EXERCISE DETAILS -> Can you quote the lines below exactly, starting at the line with "Open filter icon on Container Image node" and going through the last one?

[Pixel coordinate grounding data]
===============

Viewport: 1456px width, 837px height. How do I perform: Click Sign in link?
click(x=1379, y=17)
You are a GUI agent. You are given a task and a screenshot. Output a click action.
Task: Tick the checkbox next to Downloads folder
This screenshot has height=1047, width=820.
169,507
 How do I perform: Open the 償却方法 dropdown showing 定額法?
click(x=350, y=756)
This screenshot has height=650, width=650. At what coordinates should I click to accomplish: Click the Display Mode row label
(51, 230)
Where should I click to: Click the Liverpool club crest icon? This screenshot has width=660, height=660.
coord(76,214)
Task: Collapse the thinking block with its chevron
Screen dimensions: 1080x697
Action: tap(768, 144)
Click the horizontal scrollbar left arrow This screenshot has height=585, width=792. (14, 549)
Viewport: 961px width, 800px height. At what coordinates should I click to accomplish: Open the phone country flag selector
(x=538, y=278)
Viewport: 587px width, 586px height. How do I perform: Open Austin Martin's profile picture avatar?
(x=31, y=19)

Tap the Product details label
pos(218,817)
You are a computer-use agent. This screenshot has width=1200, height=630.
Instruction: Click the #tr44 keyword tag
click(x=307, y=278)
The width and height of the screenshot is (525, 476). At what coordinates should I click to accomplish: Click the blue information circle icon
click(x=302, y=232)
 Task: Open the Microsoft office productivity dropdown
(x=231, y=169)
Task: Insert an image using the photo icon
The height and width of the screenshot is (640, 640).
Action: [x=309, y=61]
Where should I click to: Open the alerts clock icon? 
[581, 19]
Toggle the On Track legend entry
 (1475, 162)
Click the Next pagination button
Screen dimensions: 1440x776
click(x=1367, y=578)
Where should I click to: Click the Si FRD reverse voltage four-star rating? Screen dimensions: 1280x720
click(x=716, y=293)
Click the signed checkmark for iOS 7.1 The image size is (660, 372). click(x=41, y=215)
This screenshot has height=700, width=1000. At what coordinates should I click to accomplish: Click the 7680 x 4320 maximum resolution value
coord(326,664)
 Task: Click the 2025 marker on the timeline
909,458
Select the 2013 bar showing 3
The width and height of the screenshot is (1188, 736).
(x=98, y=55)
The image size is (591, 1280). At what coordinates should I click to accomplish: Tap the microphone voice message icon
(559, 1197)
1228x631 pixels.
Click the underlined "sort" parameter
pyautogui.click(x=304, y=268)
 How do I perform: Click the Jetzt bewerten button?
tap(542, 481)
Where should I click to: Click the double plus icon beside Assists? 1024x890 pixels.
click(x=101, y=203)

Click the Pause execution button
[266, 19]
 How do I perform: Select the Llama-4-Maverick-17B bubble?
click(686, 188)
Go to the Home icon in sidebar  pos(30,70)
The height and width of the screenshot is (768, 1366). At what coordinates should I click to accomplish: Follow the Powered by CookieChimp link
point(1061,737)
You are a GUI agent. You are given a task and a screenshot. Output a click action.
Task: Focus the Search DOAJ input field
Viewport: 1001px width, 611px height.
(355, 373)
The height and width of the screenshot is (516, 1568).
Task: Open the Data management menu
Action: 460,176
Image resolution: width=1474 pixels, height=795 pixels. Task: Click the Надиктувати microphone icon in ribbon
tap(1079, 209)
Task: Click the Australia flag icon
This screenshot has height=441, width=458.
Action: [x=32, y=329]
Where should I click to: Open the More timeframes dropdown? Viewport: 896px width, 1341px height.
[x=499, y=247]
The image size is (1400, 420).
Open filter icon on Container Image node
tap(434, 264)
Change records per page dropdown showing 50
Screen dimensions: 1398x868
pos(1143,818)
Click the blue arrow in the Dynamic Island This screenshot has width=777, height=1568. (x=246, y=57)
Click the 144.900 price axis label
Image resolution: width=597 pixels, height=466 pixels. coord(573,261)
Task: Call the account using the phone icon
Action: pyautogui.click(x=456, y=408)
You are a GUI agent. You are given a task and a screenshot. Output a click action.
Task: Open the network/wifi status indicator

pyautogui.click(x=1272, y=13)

===============

OUTPUT FOR THIS EXERCISE ->
Open filter icon on Container Image node
tap(434, 264)
Change records per page dropdown showing 50
Screen dimensions: 1398x868
pos(1143,818)
Click the blue arrow in the Dynamic Island This screenshot has width=777, height=1568. (x=246, y=57)
Click the 144.900 price axis label
Image resolution: width=597 pixels, height=466 pixels. coord(573,261)
Task: Call the account using the phone icon
Action: pyautogui.click(x=456, y=408)
You are a GUI agent. You are given a task and a screenshot. Output a click action.
Task: Open the network/wifi status indicator

pyautogui.click(x=1272, y=13)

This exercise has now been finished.